5 de julio de 2009

Libros



¿Quién no sintió alguna vez deseos de leer un buen libro? Los libros son, en muchas ocasiones, compañeros mágicos, porque tienen la virtud de trasladarnos en el tiempo y en el espacio; a través de la lectura nos sumergimos en el maravilloso mundo de la imaginación, encontrándonos en lugares insólitos y conociendo historias increíbles.
En invierno, junto al fuego, acompañados por un buen café caliente, en nuestras vacaciones, en la playa junto al mar o en la montaña, en el micro, y también el la sala de espera mientras esperamos que nos atienda el médico, disfrutamos de nuestras "historias", esas que nos dejan el sabor de los gratos momentos vividos.
Comparto con ustedes, amigos míos, los libros que con gran placer he leído.

Luna.



Un joven llamado Dorian Gray, es retratado por el artista Basil Hallward, quien queda enormemente impresionado por la belleza física de Dorian y comienza a encapricharse con él, creyendo que esta belleza es la responsable de la nueva forma de su arte.
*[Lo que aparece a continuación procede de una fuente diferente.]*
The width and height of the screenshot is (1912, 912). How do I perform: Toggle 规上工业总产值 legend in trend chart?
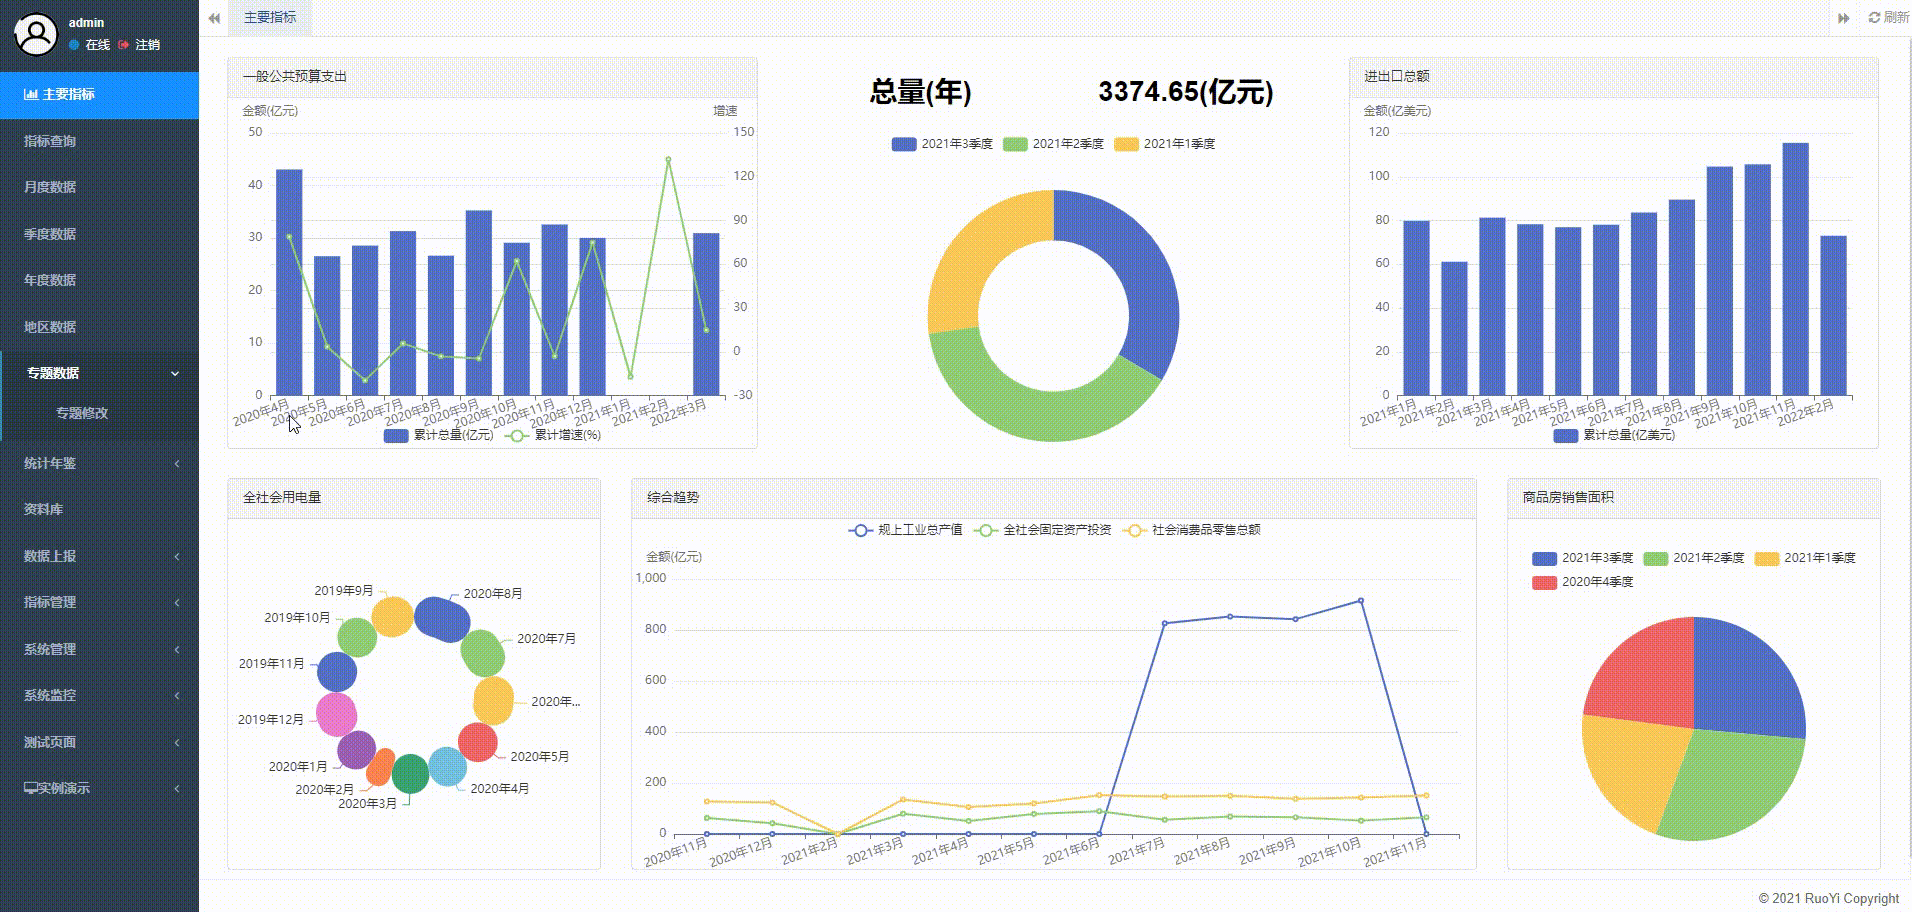pos(905,530)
Charlando en el jardín de Basil, Dorian conoce a Lord Henry Wotton, un amigo de Basil, y empieza a cautivarse por la visión del mundo de Lord Henry. Exponiendo un nuevo tipo de hedonismo, Lord Henry indica que "lo único que vale la pena en la vida es la belleza, y la satisfacción de los sentidos". Al darse cuenta de que un día su belleza se desvanecerá, Dorian desea tener siempre la edad de cuando le pintó en el cuadro Basil. El deseo de Dorian se cumple, mientras él mantiene para siempre la misma apariencia del cuadro, la figura en él retratada envejece por él. Su búsqueda del placer lo lleva a una serie de actos de libertinaje y perversión; pero, el retrato sirve como un recordatorio de los efectos de cada uno de los actos cometidos sobre su alma, con cada pecado siendo expuesto como una desfiguración de su rostro o a través de un signo de envejecimiento.